> _Your task_
The answer must be the full listing, reproduced word for word.

> _Working data_
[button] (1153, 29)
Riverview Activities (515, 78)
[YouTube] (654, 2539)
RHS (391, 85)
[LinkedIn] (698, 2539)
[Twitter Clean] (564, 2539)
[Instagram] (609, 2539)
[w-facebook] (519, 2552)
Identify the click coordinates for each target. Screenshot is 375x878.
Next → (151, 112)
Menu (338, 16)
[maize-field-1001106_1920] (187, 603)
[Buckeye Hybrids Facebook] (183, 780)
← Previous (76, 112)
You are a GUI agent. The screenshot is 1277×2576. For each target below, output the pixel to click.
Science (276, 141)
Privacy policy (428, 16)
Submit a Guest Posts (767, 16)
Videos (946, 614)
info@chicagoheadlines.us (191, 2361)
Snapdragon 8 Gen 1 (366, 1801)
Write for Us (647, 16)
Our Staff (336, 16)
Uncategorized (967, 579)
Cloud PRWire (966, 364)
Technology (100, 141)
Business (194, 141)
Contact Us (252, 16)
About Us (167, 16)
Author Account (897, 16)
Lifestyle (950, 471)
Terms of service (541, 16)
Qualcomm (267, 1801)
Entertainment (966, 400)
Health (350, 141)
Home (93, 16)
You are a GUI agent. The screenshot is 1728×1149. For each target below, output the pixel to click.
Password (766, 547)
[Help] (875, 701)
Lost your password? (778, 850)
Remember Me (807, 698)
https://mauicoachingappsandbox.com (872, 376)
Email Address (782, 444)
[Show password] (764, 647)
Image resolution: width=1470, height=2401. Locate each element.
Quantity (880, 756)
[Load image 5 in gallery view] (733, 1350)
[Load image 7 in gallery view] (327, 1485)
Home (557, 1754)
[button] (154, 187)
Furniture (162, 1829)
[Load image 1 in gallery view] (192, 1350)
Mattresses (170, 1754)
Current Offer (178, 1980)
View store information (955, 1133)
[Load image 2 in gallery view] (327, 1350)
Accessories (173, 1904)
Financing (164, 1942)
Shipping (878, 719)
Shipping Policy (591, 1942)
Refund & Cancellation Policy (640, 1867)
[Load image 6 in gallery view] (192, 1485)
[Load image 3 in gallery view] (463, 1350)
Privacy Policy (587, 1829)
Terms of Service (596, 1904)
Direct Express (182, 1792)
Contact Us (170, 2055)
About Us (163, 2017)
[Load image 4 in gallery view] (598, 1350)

> _Expected answer_
[button] (1153, 29)
Riverview Activities (515, 78)
[YouTube] (654, 2539)
RHS (391, 85)
[LinkedIn] (698, 2539)
[Twitter Clean] (564, 2539)
[Instagram] (609, 2539)
[w-facebook] (519, 2552)
Identify the click coordinates for each target. Screenshot is 375x878.
Next → (151, 112)
Menu (338, 16)
[maize-field-1001106_1920] (187, 603)
[Buckeye Hybrids Facebook] (183, 780)
← Previous (76, 112)
You are a GUI agent. The screenshot is 1277×2576. For each target below, output the pixel to click.
Science (276, 141)
Privacy policy (428, 16)
Submit a Guest Posts (767, 16)
Videos (946, 614)
info@chicagoheadlines.us (191, 2361)
Snapdragon 8 Gen 1 (366, 1801)
Write for Us (647, 16)
Our Staff (336, 16)
Uncategorized (967, 579)
Cloud PRWire (966, 364)
Technology (100, 141)
Business (194, 141)
Contact Us (252, 16)
About Us (167, 16)
Author Account (897, 16)
Lifestyle (950, 471)
Terms of service (541, 16)
Qualcomm (267, 1801)
Entertainment (966, 400)
Health (350, 141)
Home (93, 16)
You are a GUI agent. The screenshot is 1728×1149. For each target below, output the pixel to click.
Password (766, 547)
[Help] (875, 701)
Lost your password? (778, 850)
Remember Me (807, 698)
https://mauicoachingappsandbox.com (872, 376)
Email Address (782, 444)
[Show password] (764, 647)
Image resolution: width=1470, height=2401. Locate each element.
Quantity (880, 756)
[Load image 5 in gallery view] (733, 1350)
[Load image 7 in gallery view] (327, 1485)
Home (557, 1754)
[button] (154, 187)
Furniture (162, 1829)
[Load image 1 in gallery view] (192, 1350)
Mattresses (170, 1754)
Current Offer (178, 1980)
View store information (955, 1133)
[Load image 2 in gallery view] (327, 1350)
Accessories (173, 1904)
Financing (164, 1942)
Shipping (878, 719)
Shipping Policy (591, 1942)
Refund & Cancellation Policy (640, 1867)
[Load image 6 in gallery view] (192, 1485)
[Load image 3 in gallery view] (463, 1350)
Privacy Policy (587, 1829)
Terms of Service (596, 1904)
Direct Express (182, 1792)
Contact Us (170, 2055)
About Us (163, 2017)
[Load image 4 in gallery view] (598, 1350)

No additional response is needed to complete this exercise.